Developing a Teachable Spirit

Developing_Teachable_SpiritA child who lacks a teachable spirit can be a challenge. It can be quite frustrating to attempt correction and improvement in an area, only to have your child dislike your endeavors. Hurt feelings, pride, and sometimes anger can soon ruin what could have been a wonderful learning opportunity. However, it is important our children be able to receive instruction continually, with the right attitude of heart and mind.

So, how do we remove this blockade and develop a teachable spirit? I think we first need to identify the root of the problem before we can find a solution. The most common reason for lacking a teachable spirit: pride!

No one likes to be told they’re wrong or that there is an area which needs improvement; why would we expect children to be any different? Knowing why our children are struggling in this area better helps us to remedy the situation.

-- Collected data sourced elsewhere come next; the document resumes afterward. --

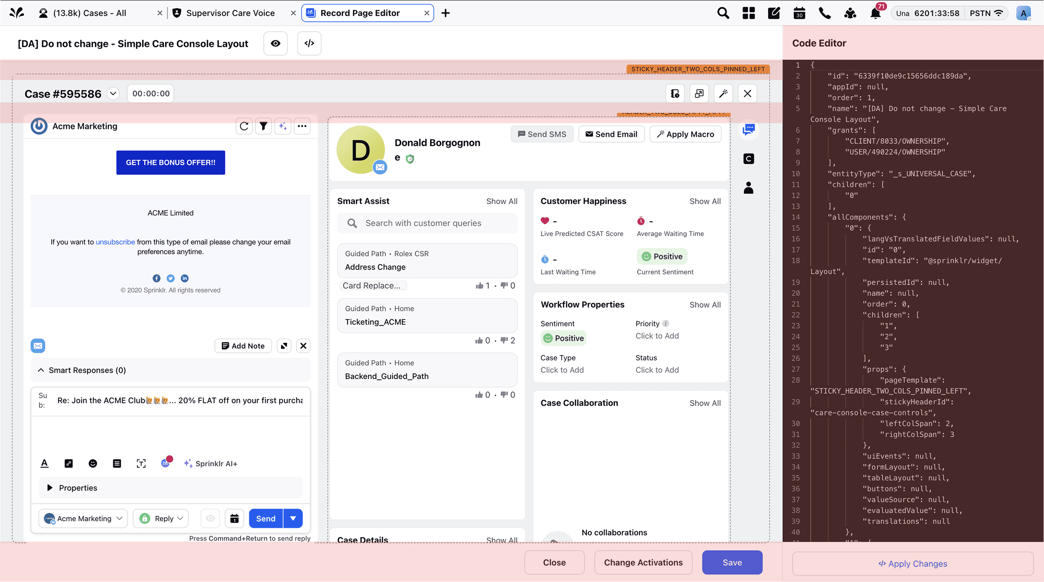Open Reply type dropdown
The height and width of the screenshot is (582, 1044).
tap(161, 519)
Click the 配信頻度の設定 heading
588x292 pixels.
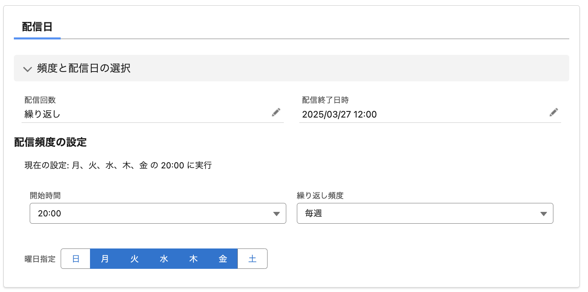click(x=50, y=142)
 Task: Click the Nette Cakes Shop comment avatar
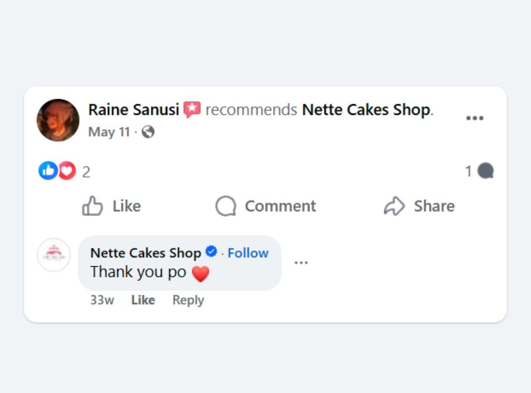[54, 255]
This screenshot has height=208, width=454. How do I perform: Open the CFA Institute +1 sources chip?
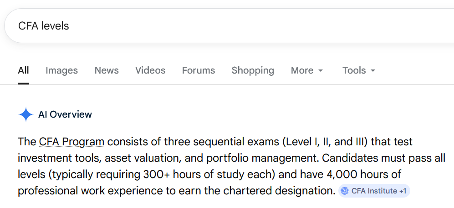pos(374,191)
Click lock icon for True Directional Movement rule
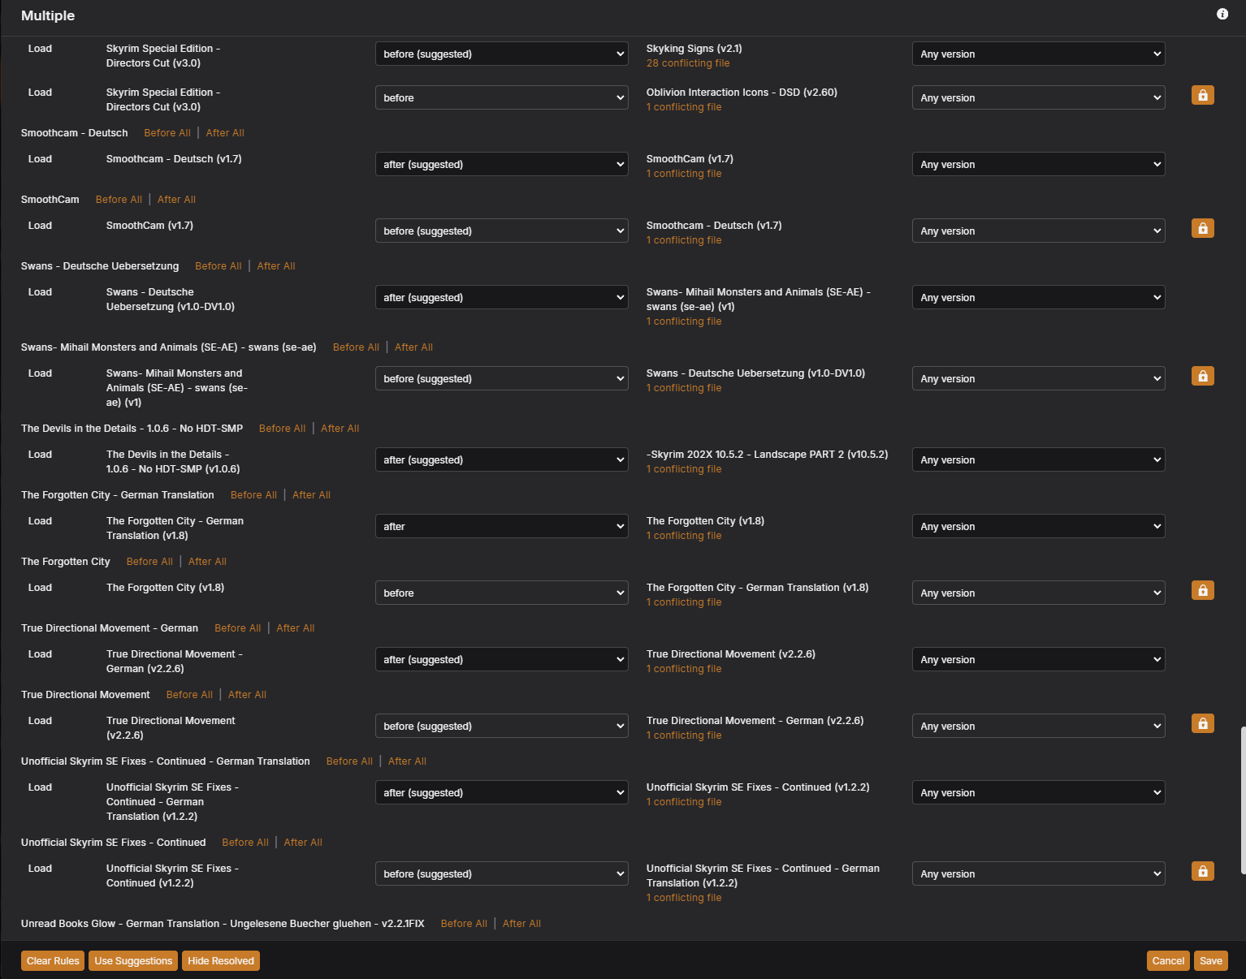This screenshot has height=979, width=1246. coord(1202,724)
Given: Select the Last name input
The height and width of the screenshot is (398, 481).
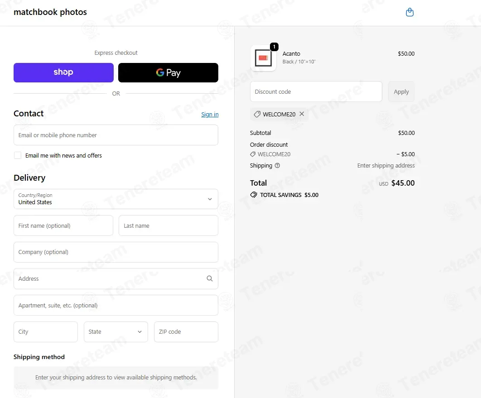Looking at the screenshot, I should [x=168, y=225].
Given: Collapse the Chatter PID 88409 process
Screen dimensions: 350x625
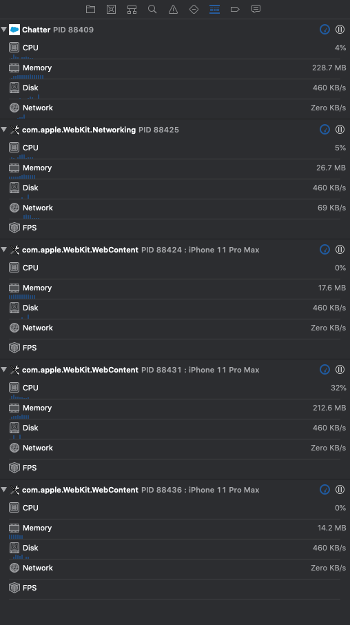Looking at the screenshot, I should [x=4, y=30].
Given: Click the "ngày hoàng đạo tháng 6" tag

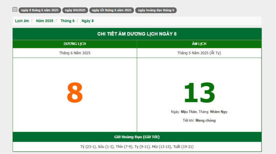Looking at the screenshot, I should (x=156, y=10).
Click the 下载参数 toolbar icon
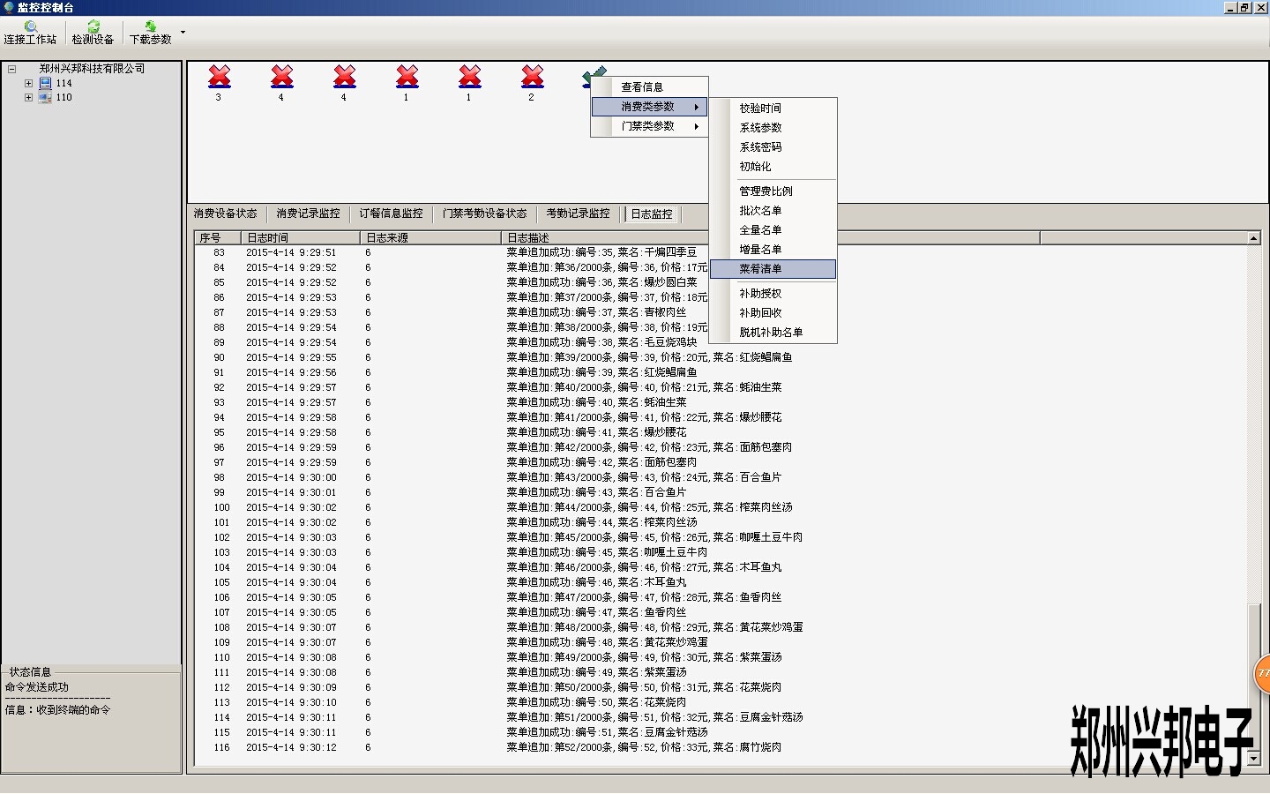This screenshot has height=794, width=1270. (x=150, y=27)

Developing a teachable spirit isn’t always easy and it takes plenty of time. We most certainly don’t have it down pat in our house, but I believe there are several ways in which to establish this principle:

  • Parental Modeling: When, as parents, we are open about our own needs for improvement, we lead by example. Don’t be afraid of sharing with your children your own areas of improvement and how others have helped you become better.
  • Biblical Models: Make sure to point out examples of Biblical leaders who had teachable spirits. (Moses took advice from Jethro; Joshua from Moses; and so on.) Seeing these important spiritual men as not just leaders, but students, will help them understand the wisdom in learning from others.
  • Historical Models: Add to those men of the Bible, other people who have made an impact on the world. Share not only their triumphs, but also the lessons learned from mentors and teachers.
  • Don’t Be Afraid to Fail: Encourage your children to view mistakes not as failure, but as a means of learning. Just because you didn’t get it right, doesn’t mean a valuable lesson hasn’t been learned. Accept the fact that it didn’t get done right this time, but assure them they learned a good lesson and will be able to move forward.
  • Lots and Lots of Prayer: While doing all of the above, do a lot of praying on your child’s behalf. Ask the Lord to work not only in their hearts, but in yours; showing you ways in which to reach out and help them learn this important concept.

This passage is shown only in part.